Texto dado:

A maior armadilha da PEC 352, ou Emenda Vaccarezza, é a constitucionalização de medidas que agravam as distorções do sistema político brasileiro. O receio das forças que são contrárias à proposta é a de que soprem ventos favoráveis à sua aprovação, devido ao perfil conservador do novo Congresso e a condições políticas que favorecem a união de setores do PMDB com a oposição. Essas forças podem obter 3/5 dos votos dos deputados e senadores agora – e dificilmente, no futuro, os setores contrários a essas medidas consigam reunir apoio desta magnitude para derrubá-la.
 
Abaixo, as principais propostas da emenda assinada pelo ex-deputado Cândido Vaccarezza:
 
1. O alistamento eleitoral é obrigatório, mas o voto torna-se facultativo
 
A crítica ao voto facultativo é que, num momento de grande descontentamento com a política, o interesse eleitoral se reduz. Isso aumenta o risco de distorção da vontade da maioria, já que os cidadão silenciosos, que abriram mão de seu voto, não estarão representados. O voto facultativo tenderia a hipervalorizar a vontade de militâncias políticas e cidadãos mais escolarizados.
 
2. A filiação partidária mínima exigida para os candidatos é de seis meses
 
São fartas as críticas à falta de lealdade partidária dos eleitos e à pouca organicidade dos partidos. A PEC 352, ao que tudo indica, não se importa com isso. Entre outras medidas – como a de reduzir o número de apoios para criar um novo partido –, a emenda reduziu de um ano para seis meses antes das eleições o prazo mínimo de filiação partidária para os candidatos. O pretexto para isso foi equiparar as exigências para todos os candidatos. A lei atual define que a filiação partidária é de um ano, à exceção de magistrados, cujo prazo mínimo para estar inscrito a um partido é de seis meses antes das eleições. Em vez de derrubar a exceção e definir para todos os candidatos uma filiação mínima de um ano, a emenda institui filiação mínima de seis meses para todos.
 
3. Fica proibida a reeleição para cargos executivos (prefeitos, governadores e presidente da República), mas mandato continua de 4 anos
 
No debate sobre reeleição, sempre prevaleceu a tese de que o mandato de 4 anos é muito reduzido para um presidente da República, ou governador, ou prefeito realizar um programa de governo. Existe um consenso de que se a reeleição for derrubada, será necessário aumentar o mandato para cargos executivos para, no mínimo, 5 anos. A PEC Vaccarezza acaba com a possibilidade de reeleição mas mantém o mandato de quatro anos.

Dados exibidos:
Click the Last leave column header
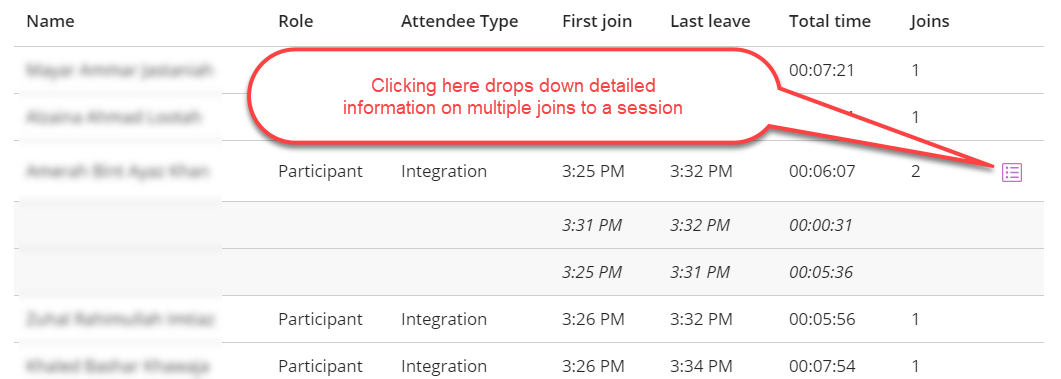Screen dimensions: 1061x379 pyautogui.click(x=710, y=22)
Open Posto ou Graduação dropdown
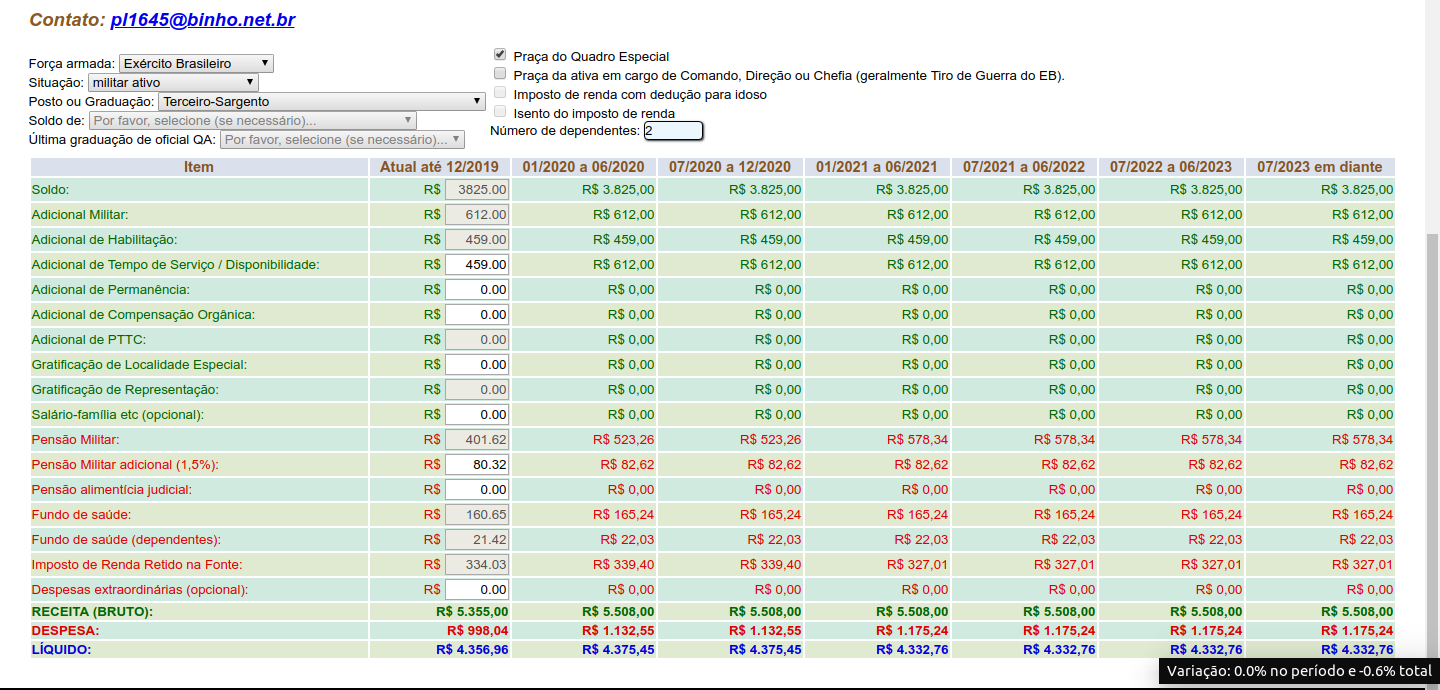Screen dimensions: 1440x690 pyautogui.click(x=321, y=102)
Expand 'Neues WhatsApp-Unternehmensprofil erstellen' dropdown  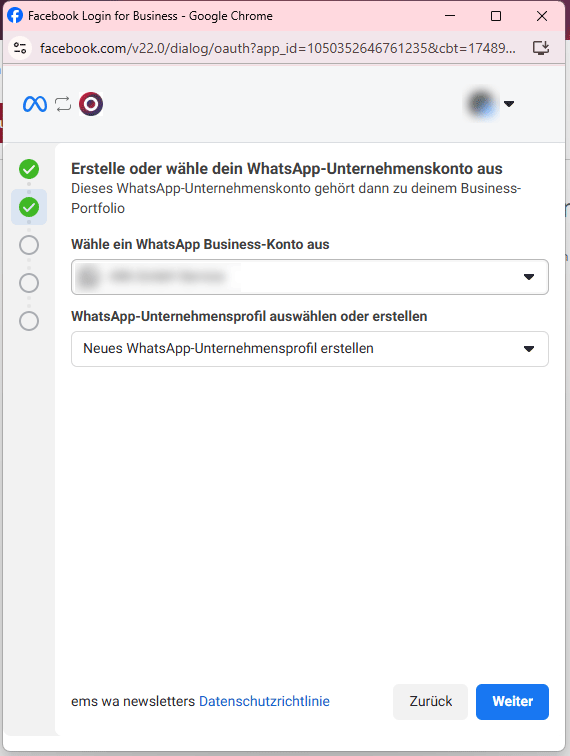point(310,349)
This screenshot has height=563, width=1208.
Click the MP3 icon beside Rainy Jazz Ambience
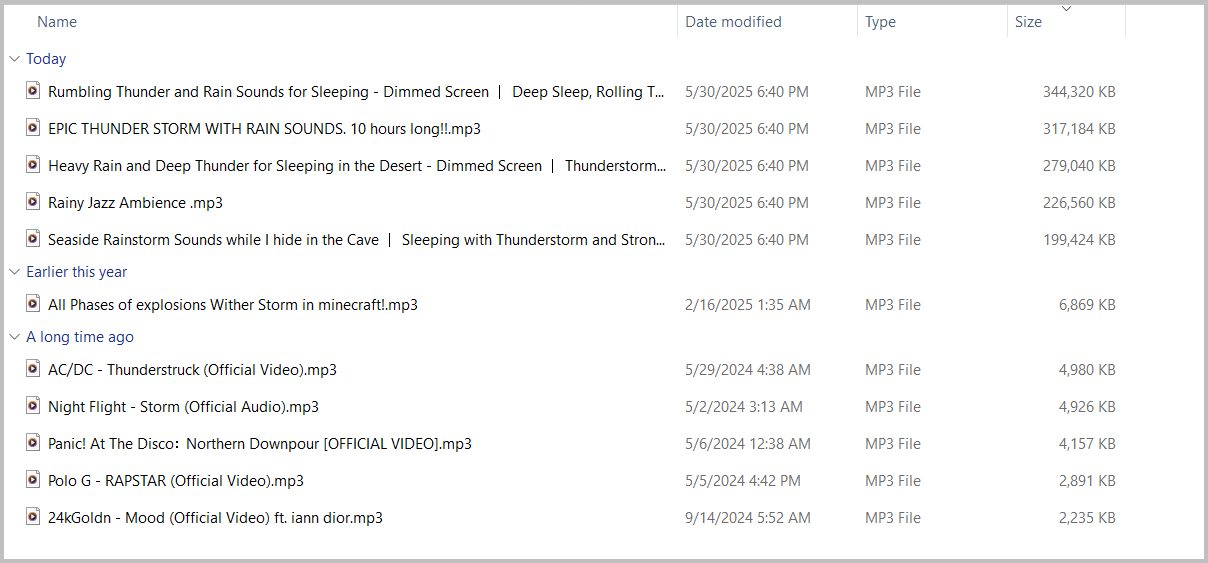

Pedidos:
**A)** Diga se cada afirmação abaixo confere com o texto sobre a PEC 352. Responda sim ou não e cite, palavra por palavra, o trecho do texto que decide. (i) A emenda diminui de um ano para seis meses o prazo mínimo de filiação partidária dos candidatos. (ii) A emenda deixa o alistamento eleitoral facultativo. (iii) A PEC Vaccarezza aumenta para cinco anos o mandato dos cargos executivos.
**B)** Reproduza o trecho do texto sobre a PEC 352 que começa em "A maior armadilha" e termina em "magnitude para derrubá-la.", sem mudar nada.
**C)** Escreva o que vem a seguir no texto sobre a PEC 352, começando logo depois da última frase apresentada.

Respostas por tarefa:
**A)**
(i) Sim: "a emenda reduziu de um ano para seis meses antes das eleições o prazo mínimo de filiação partidária para os candidatos"
(ii) Não: "O alistamento eleitoral é obrigatório, mas o voto torna-se facultativo"
(iii) Não: "A PEC Vaccarezza acaba com a possibilidade de reeleição mas mantém o mandato de quatro anos."

**B)**
A maior armadilha da PEC 352, ou Emenda Vaccarezza, é a constitucionalização de medidas que agravam as distorções do sistema político brasileiro. O receio das forças que são contrárias à proposta é a de que soprem ventos favoráveis à sua aprovação, devido ao perfil conservador do novo Congresso e a condições políticas que favorecem a união de setores do PMDB com a oposição. Essas forças podem obter 3/5 dos votos dos deputados e senadores agora – e dificilmente, no futuro, os setores contrários a essas medidas consigam reunir apoio desta magnitude para derrubá-la.

**C)**
4. As eleições municipais, estaduais e federal serão coincidentes: no mesmo dia, o país votará para presidente da República, deputados federais, senadores, governadores, deputados estaduais, prefeitos e vereadores.
 
Em vez de eleições de dois em dois anos, uma de quatro em quatro anos. A ideia de coincidência de mandatos tem um veio conservador do qual decorrem dois argumentos financeiros: a de que o país tem muitas eleições, e no ano de eleição o país para; e a de que eleições são caras para os contribuintes e, para o bem deles, devem ser reduzidas. Existe, contudo, também um sentido político nisso: a municipalização da escolha, o domínio da agenda eleitoral por uma agenda mais paroquial e menos política. 
 
5. Pela proposta Vaccarezza, os prefeitos e vereadores eleitos em 2016 terão um “mandato-tampão” de dois anos. A partir de 2018, as eleições municipais acontecerão junto com as demais eleições.
 
Na história recente, eleições gerais foram convocadas em 1982, no governo militar. Foram as primeiras eleições diretas para governadores desde o Ato Institucional número 2, de 1966, e a coincidência com as eleições municipais pretendia despolitizar a campanha, dar protagonismo às lideranças municipais e aumentar a influência delas na escolha dos executivos estaduais. Foi uma campanha difícil, dado o enorme número de candidatos que o eleitor tinha de escolher, mas o cálculo dos estrategistas do governo Figueiredo deu errado: o PMDB, partido mais identificado com a luta institucional contra a ditadura, fez 10 governadores, Leonel Brizola, do PDT, inimigo número 1 do regime militar, foi eleito para o governo do Rio, e o PDS, partido do governo, fez 12 executivos estaduais. Os governadores oposicionistas foram fundamentais na articulação de massivas manifestações pelas eleições diretas para presidente da República, em 1983 e 1984. 
 
6. Eleições gerais, coligações nem tanto
 
O partido participa de eleições gerais, mas os partidos estaduais e municipais não precisam fazer as mesmas coligações que o partido nacional.
 
7. Coligações proporcionais viram casamento
 
Apontadas como razão das grandes distorções de representação do Poder Legislativo brasileiro, as coligações proporcionais não apenas são mantidas nas eleições pela PEC 352, mas obrigatoriamente devem se tornar parte da coalizão governamental. Isto é: os partidos se coligam nas eleições e, depois delas, integram uma frente partidária no Congresso até o fim do mandato. 
 
8. Sai o voto proporcional para o Legislativo, entra o distritão proporcional. Com referendo.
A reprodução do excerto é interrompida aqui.